Rising fertiliser, fuel prices slow rice farming

Although the monsoon season this year started with ample rainfall for growing rice, some farmers are saying they are not yet able to begin planting due to the high price of fertiliser and pesticides. They are worried that if they don’t begin growing their crops soon, this year’s rainy season may be a total loss for them.

Ly Yoeun is a farmer and the chief of Trapaing Brei commune’s Kok Romeas village in Oddar Meanchey province’s Anlong Veng district. He told The Post on May 4 that the prices of fertiliser and pesticides – as well as fuel – are extremely high while at the same time the price of rice remains very low.

He said that subsistence farmers who only grow rice for their families to eat are not worried about this issue, but he farms one field of 3.5ha and rents another 5ha from a neighbour to grow additional rice to sell.

Yoeun said he had to think carefully before investing in his rice business this year because of the danger of losing money if he picked the wrong rice seeds or the prices of fertiliser, pesticides, fuel for transportation or anything else were to rise much further.

“Over the last two years, I’ve lost several thousand dollars on my investments in rice farming due to the market lockdowns, climate issues and the increasing price of fertiliser and pesticide,” he said.

He said the rainfall earlier this year had made his rice fields full of lush green grass – which unfortunately is exactly what he does not need.

“To kill the grass on the field so we can plant rice, we need to spray an herbicide before we start farming. But for now, it doesn’t make sense to do it until enough water is available. Where there is water available we need to plow our fields and sow our rice,” he said, adding that he needed more time to consider whether to plant this season or scrap his plans to avoid further losses.

He said he would have to spend around 1.3 to 1.6 million riel to grow rice for each hectare he had under cultivation, but the price of fertilizer had increased from 180,000 riel to 240,000 riel for a 50 kg sack.

Moul Nen, another farmer and the president of the farming community in Samaki village of Trapaing Brei commune, finds herself in a similar situation. She said another type of fertilizer commonly used had increased from 100,000 riel to 130,000 riel and the price for herbicides to get rid of the grass had doubled.

“The prices of fertilizer, herbicides and pesticides have all increased over the last two years, causing heavy losses to farmers here. But we don’t have any other choices. If we don’t farm, we won’t have enough food for our families,” she said.

The Ministry of Agriculture, Forestry and Fisheries said that Cambodia imported 103,005 tonnes of herbicides and 1,406,775 tones of fertilizer for agriculture in 2020.
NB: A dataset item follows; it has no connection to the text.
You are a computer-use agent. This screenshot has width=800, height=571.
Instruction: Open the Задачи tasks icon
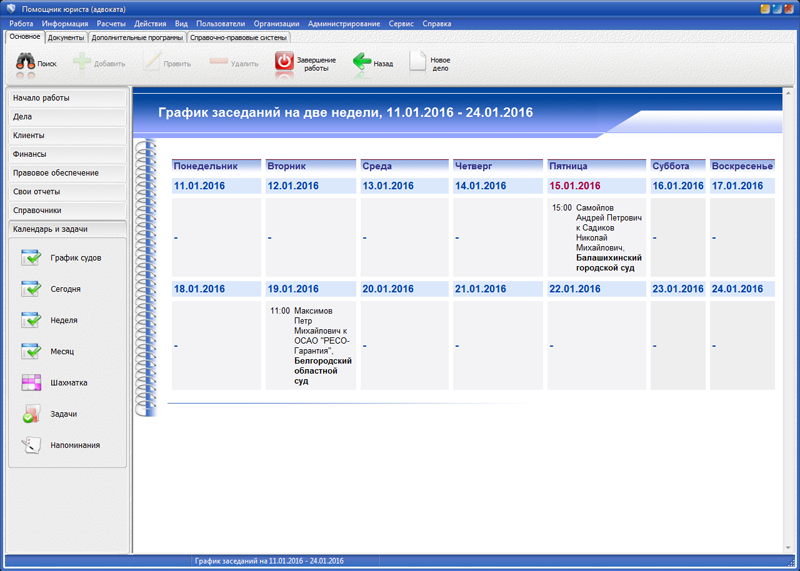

There is no complete data set for the imports for last year yet, but in the first five months of 2021 a total of 47,409 tonnes of herbicides or pesticides and 858,632 tonnes of fertilizers were imported.

Sot Sisokheang, director of the Oddar Meanchey provincial agriculture department, said that there are more than 90,000 ha of rice fields in the province, but how much of the field is actually used depends on the farmers.

So far, he observed, most farmers in the province had not yet started their work.

Nheun Kuon, director of the Oddar Meanchey provincial department of water resources and meteorology, said that delaying the start of agricultural activities when water is already available will make farmers lose out.

He said that some reservoirs are full and ready to have their water released for irrigation of rice fields, especially during the coming “short dry season” from July to August.

“I am concerned that if they delay any further, it will affect their yields because when there is more rain, farmers may not be able to move their machinery onto the rice fields and this would cause them to miss this rainy season’s cultivation entirely,” he said.